Dataset entries
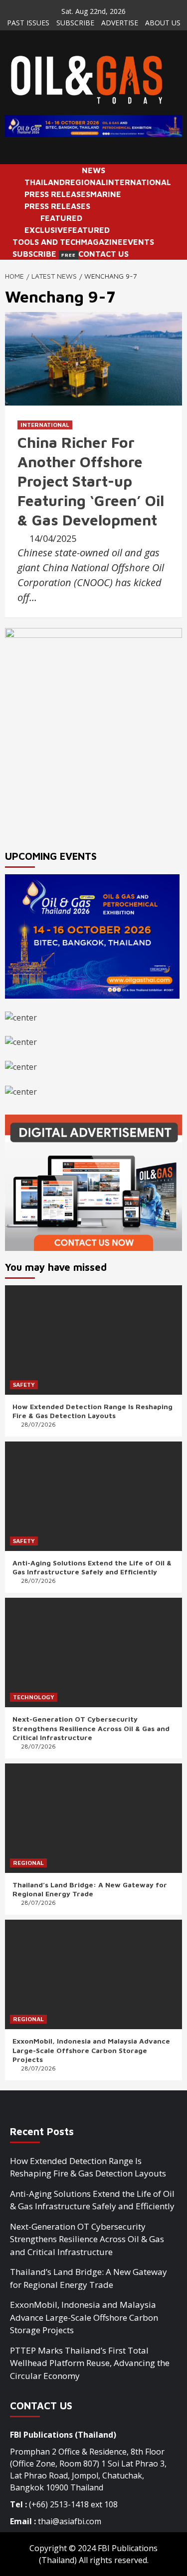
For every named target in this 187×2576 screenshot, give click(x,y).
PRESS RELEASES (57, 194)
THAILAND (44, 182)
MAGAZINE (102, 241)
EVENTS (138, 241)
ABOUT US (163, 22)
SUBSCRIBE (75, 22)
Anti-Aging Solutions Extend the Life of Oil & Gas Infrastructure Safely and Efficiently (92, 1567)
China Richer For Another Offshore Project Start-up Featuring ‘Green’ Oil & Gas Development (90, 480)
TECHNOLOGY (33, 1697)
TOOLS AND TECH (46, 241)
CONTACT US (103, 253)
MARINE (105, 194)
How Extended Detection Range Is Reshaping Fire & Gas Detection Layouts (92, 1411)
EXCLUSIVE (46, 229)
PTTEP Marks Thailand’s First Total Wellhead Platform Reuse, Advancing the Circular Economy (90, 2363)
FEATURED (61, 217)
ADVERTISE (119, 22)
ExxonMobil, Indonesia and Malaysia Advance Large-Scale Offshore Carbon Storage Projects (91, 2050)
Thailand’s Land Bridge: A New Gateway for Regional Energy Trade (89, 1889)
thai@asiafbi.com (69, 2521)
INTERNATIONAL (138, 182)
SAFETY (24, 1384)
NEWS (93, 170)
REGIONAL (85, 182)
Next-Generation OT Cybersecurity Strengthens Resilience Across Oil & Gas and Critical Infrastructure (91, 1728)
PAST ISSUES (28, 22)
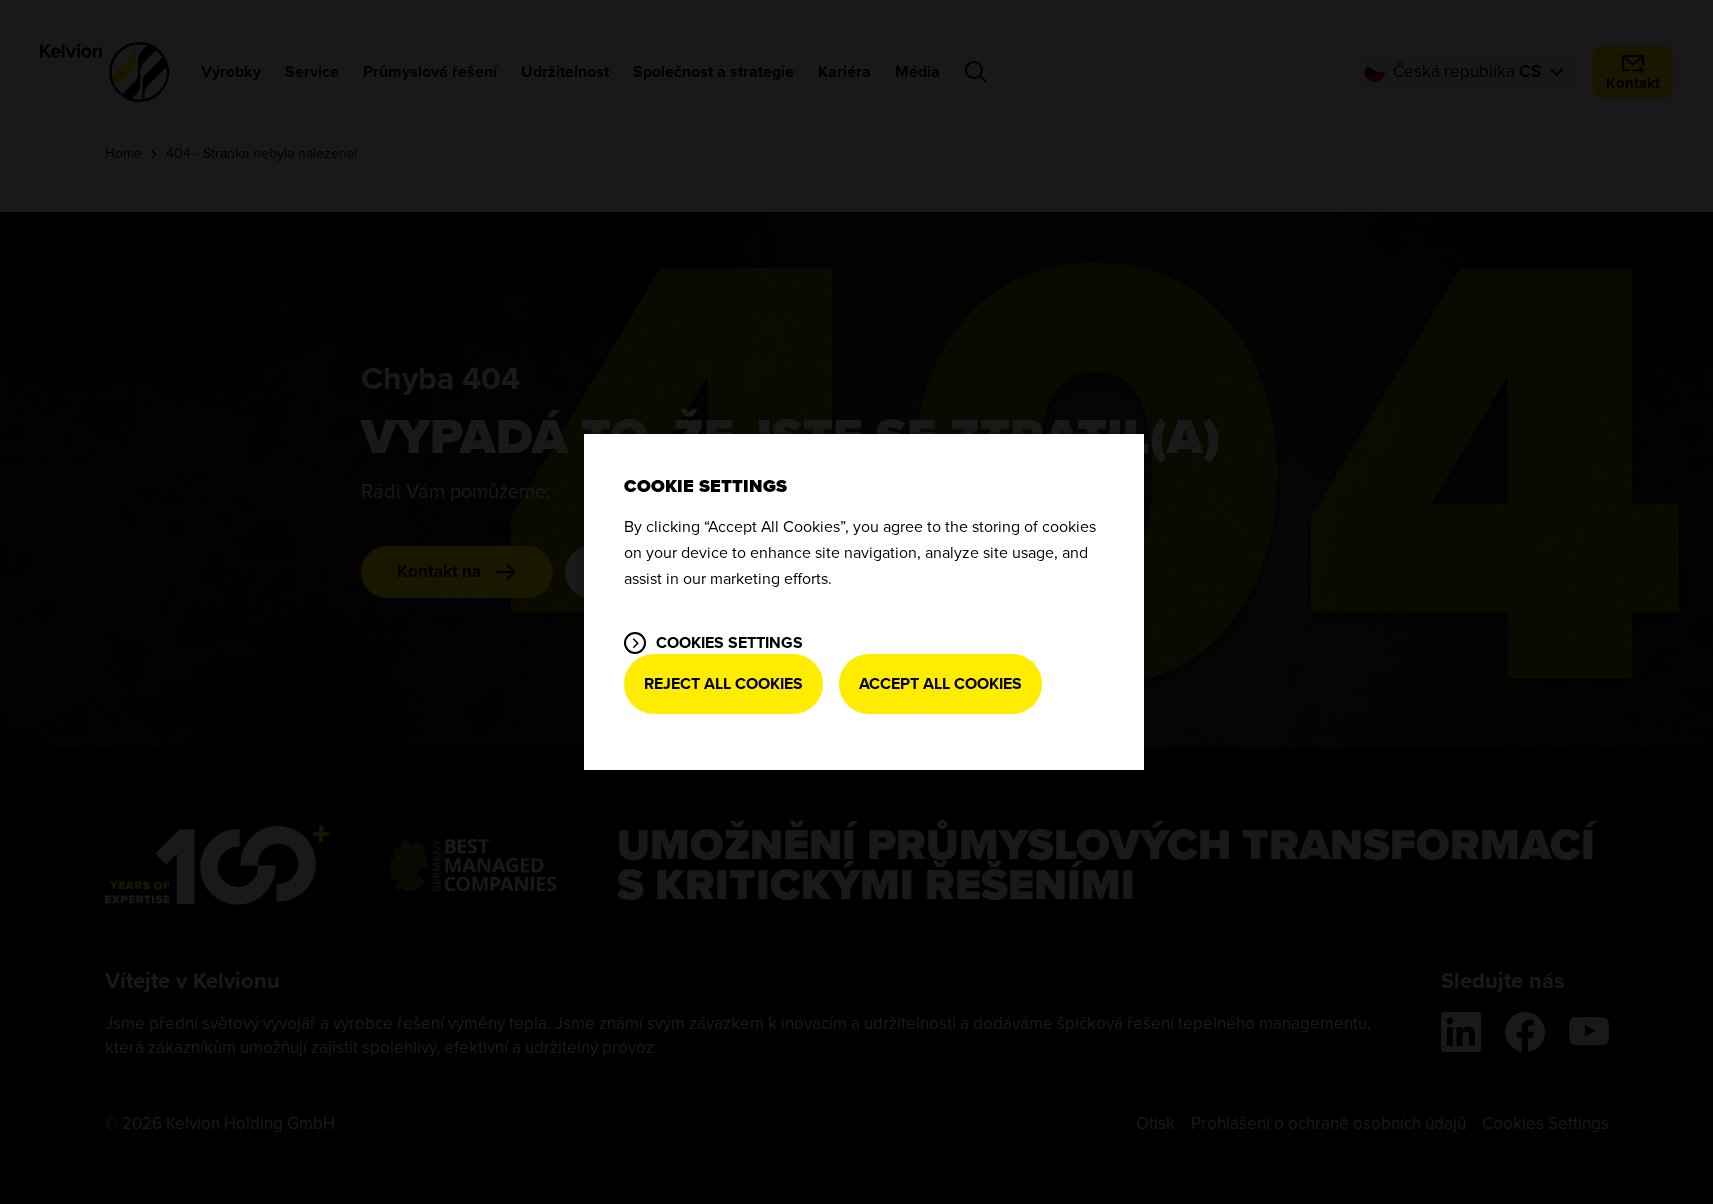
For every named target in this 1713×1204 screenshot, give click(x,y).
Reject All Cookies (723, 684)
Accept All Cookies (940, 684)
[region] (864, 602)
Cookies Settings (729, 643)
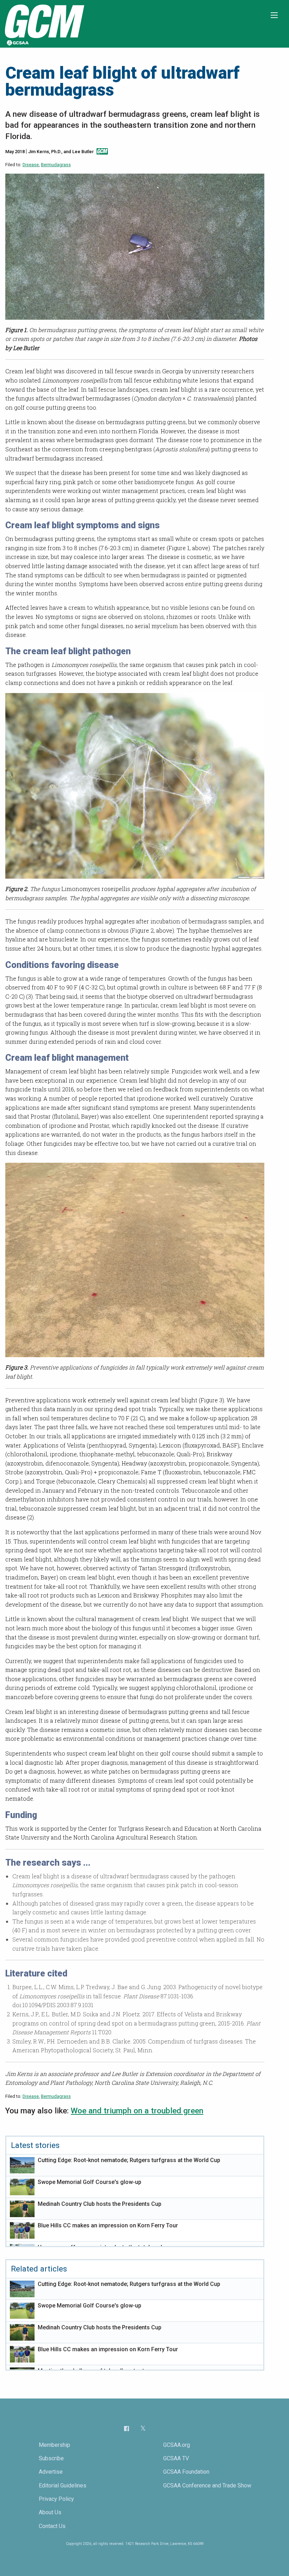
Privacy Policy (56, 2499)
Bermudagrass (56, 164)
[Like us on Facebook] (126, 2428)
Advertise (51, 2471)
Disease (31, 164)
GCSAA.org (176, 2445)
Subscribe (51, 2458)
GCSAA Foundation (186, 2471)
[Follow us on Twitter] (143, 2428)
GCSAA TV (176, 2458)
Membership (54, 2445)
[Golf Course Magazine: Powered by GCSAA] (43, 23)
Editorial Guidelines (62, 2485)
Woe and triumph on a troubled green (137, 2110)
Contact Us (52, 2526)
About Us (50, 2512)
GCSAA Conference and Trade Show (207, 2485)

WHAT TO DO: Exactly the lines from the line containing "Next-Generation OT Cybersecurity" to the end of the records need to be copied, both ends included, with pictures left out.

WRITTEN REPLY:
Next-Generation OT Cybersecurity Strengthens Resilience Across Oil & Gas and Critical Infrastructure (91, 1728)
PAST ISSUES (28, 22)
For every named target in this 1713×1204 screenshot, give click(x,y).
Reject All Cookies (723, 684)
Accept All Cookies (940, 684)
[region] (864, 602)
Cookies Settings (729, 643)
Privacy Policy (56, 2499)
Bermudagrass (56, 164)
[Like us on Facebook] (126, 2428)
Advertise (51, 2471)
Disease (31, 164)
GCSAA.org (176, 2445)
Subscribe (51, 2458)
GCSAA Foundation (186, 2471)
[Follow us on Twitter] (143, 2428)
GCSAA TV (176, 2458)
Membership (54, 2445)
[Golf Course Magazine: Powered by GCSAA] (43, 23)
Editorial Guidelines (62, 2485)
Woe and triumph on a troubled green (137, 2110)
Contact Us (52, 2526)
About Us (50, 2512)
GCSAA Conference and Trade Show (207, 2485)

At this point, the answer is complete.